Re: Sampling Earth's Biodiversity

From: J. Maynard Gelinas <j.maynard.gelinas.nul>
Date: Thu, 1 Mar 2012 04:12:13 +0800
Archived: Thu, 01 Mar 2012 08:18:24 -0500
Subject: Re: Sampling Earth's Biodiversity


>From: Stanton T. Friedman <fsphys.nul>
>To: <post.nul>
>Date: Wed, 29 Feb 2012 12:23:13 -0400
>Subject: Re: Sampling Earth's Biodiversity

>>From: J. Maynard Gelinas <j.maynard.gelinas.nul>
>>To: post.nul
>>Date: Wed, 29 Feb 2012 22:19:56 +0800
>>Subject: Re: Sampling Earth's Biodiversity

>>>From: Gerald O'Connell <goc.nul>
>>>To: <post.nul>
>>>Date: Tue, 28 Feb 2012 21:50:34 -0000
>>>Subject: Re: Sampling Earth's Biodiversity

>>>>From: J. Maynard Gelinas <j.maynard.gelinas.nul>
>>>>To: post.nul
>>>>Date: Tue, 28 Feb 2012 07:37:25 +0800
>>>>Subject: Sampling Earth's Biodiversity

>>><snip>

>>>>The next question to ask:

>>>>- What is special about Earth?

>>>Answer: Absolutely nothing. All we get to see is the ET
>>>equivalent of a procession of high school kids performing the
>>>same dumb-ass 'experiments' over and over again. We are the
>>>slime in the school pond and that is why we can't understand the
>>>phenomena with which we confronted.

>>>Where did this 'Earth is special' guff com from? The Bible? 50's
>>>SF movies (where I suppose 'Earth' is an analogue for 'America'
>>>which is, of course extra special)? Well, wherever it comes from
>>>I'd recommend dumping it double-quick if you want to get an
>>>objective handle on this stuff.

>>Something about Earth must be special to whoever might come here
>>because the energy output required to travel interstellar
>>distances would require significant resources to achieve.
>>Perhaps you mean 'humans are special'. Actually, my point was
>>the humans are not special, not at all interesting, and in the
>>thought experiment wanted to step outside anthropomorphic

EDIT: I meant 'anthropocentric'. My apologies for the word
choice error.

>>explanations for UFO phenomena.

>In addition to the three items I noted earlier about Earth,
>which might well make it of interest to aliens, I should have
>added that it is inhabited by a primitive society whose major
>activity is tribal warfare. This society which killed 50 million
>of its own kind in WW 2 and destroyed 1700 cities, has learned
>to tap nuclear energy, not only for fission
>propulsion-submarines which can circle the globe underwater,
>aircraft carriers that can operate for 18 years without
>refueling, fission rockets than can operate at 4400 Megawatts
>(twice Grand Coulee dam) in a system less than 8' in diameter,
>but has controlled nuclear fusion to the extent that one bomb
>has released the energy of 57 million tons of TNT.

Chimpanzees also engage in tribal warfare.

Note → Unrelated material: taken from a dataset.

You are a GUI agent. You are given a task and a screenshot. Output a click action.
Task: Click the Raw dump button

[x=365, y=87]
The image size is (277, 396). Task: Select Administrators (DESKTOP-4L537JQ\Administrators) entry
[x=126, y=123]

How many scientific
expeditions are sent by humans to study them? How long have we
done so? Consider the relative costs of sending expeditions to
remote areas to engage in anthropological studies, and how many
such projects are funded as a result, in contrast to expeditions
sent to remote areas in search of a valuable resource. We'll
send vast armadas out to nowheresville if we think some valuable
resource is there. Not so much to answer some question of
scientific curiosity without practical purpose.

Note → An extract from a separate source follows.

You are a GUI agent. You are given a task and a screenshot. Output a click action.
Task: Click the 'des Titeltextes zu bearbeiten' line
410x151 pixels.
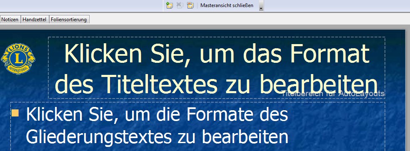[x=217, y=84]
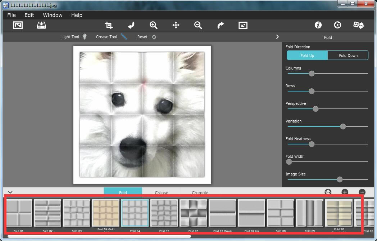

Further, as noted in the original post, UFO activity has been
recorded in both the written word and through paintings since
antiquity, which suggests that investigating the advent of post-
Enlightenment industrialization would not be the primary purpose
of visitation (assuming the at least some percentage of the
various ranges of UFO activity represent a single cause, and
that Extraterrestrials are responsible) since such activity
predates that shift in human civilization. It instead suggests
that such activity may well predate the written word. Might it
also predate the advent of man? If so, how could man have been a
primary motivator for traveling here?

I also note that your counter-argument is almost entirely
focused on an anthropocentric perspective. That is, aliens would
bother to spend the energy coming here because of us. Were it
the case that they are primarily concerned about potential risks
by human activity, why haven't they simply wiped us out as a
species and been done with the problem altogether? Nipped our
threat in the bud while we're weak, so to speak? If fighter jets
against a UFO is a pathetic military asymmetry, imagine
broadswords and chariots against a UFO held by a Roman age army.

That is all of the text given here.